As Marina tells it, Jennifer got her start as a commercial artist in New Mexico. After moving to Southern California, she landed a job in the Model Shop at Walt Disney Imagineering where she worked on designs for the parks in Anaheim, Orlando, and Tokyo for several years before becoming a stay-at-home mom. “As any artist will tell you, you can’t just stop making art — that’s not how it works.” Fortunately, she found other ways to express her creativity. “I would go to a party and somebody would ask for a fruit tray, so I would bring 15 different fruits all carved, decorated, and put together,” she says with a laugh. “I also found myself doing elaborate pumpkins for my kids at Halloween.”

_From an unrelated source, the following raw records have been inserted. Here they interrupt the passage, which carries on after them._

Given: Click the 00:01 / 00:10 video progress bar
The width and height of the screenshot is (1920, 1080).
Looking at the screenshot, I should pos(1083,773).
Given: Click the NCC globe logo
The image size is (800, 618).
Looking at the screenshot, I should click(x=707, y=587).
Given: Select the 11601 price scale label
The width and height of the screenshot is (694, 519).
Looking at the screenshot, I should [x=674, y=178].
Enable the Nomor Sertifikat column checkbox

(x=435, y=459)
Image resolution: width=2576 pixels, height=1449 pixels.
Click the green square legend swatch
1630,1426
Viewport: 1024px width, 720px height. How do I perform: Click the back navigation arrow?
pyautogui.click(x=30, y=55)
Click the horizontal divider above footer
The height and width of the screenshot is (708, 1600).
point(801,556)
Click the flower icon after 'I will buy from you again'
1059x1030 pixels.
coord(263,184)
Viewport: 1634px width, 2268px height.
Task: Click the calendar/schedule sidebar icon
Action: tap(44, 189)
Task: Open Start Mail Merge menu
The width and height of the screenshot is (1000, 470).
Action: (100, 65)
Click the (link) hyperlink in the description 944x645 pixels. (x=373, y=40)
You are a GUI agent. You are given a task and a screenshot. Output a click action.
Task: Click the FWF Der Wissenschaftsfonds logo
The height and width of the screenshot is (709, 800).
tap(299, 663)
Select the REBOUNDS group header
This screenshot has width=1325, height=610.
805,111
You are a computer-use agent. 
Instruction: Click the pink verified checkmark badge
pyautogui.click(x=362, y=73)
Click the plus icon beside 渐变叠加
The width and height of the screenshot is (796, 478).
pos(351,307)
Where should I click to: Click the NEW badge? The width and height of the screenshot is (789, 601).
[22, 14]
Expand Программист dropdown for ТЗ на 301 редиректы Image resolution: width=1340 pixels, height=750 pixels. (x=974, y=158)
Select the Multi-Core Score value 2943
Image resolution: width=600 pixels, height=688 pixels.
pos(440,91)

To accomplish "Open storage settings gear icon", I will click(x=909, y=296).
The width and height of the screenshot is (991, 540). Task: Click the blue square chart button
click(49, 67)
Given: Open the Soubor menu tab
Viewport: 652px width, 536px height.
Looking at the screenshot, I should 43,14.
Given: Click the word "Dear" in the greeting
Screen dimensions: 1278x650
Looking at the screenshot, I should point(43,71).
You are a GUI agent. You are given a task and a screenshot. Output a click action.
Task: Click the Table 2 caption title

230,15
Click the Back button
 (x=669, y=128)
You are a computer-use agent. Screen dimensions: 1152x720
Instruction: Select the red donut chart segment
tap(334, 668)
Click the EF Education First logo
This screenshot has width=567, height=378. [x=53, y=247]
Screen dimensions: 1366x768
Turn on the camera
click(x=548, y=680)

As fate would have it, Jennifer got a call from a former Disney colleague about a job carving pumpkins. Familiar with her handiwork, the friend suggested Jennifer for the gig. It was a match made in heaven, and five years later it’s still Jennifer’s dream job. “It was so much fun, and we got such a great response from the crowd that it kind of took off,” Jennifer says about the first year they set up shop at Big Thunder Ranch, her Halloween Time home away from home. “Every year the pumpkins get more detailed, more creative, and we add more elements — wigs, hats, pipe cleaners, paint, yarn, and buttons. You name it if we can get it to stick on, we use it. It’s gone to a level I could have never imagined.”
You’ll have to read the fall issue to learn more about Jennifer and some of the other pumpkin-carving pals, but we wanted to share for you some of their tips on how you can create your very own professional-looking jack-o’-lantern. And however you choose to carve your pumpkin, we’re sure it’s going to be boo-tiful! And if you’re apprehensive about putting carving knife to pumpkin, Jennifer says, “Don’t be! It’s so much fun. Release your inner artist. And the more creative you get, the more fun it is.”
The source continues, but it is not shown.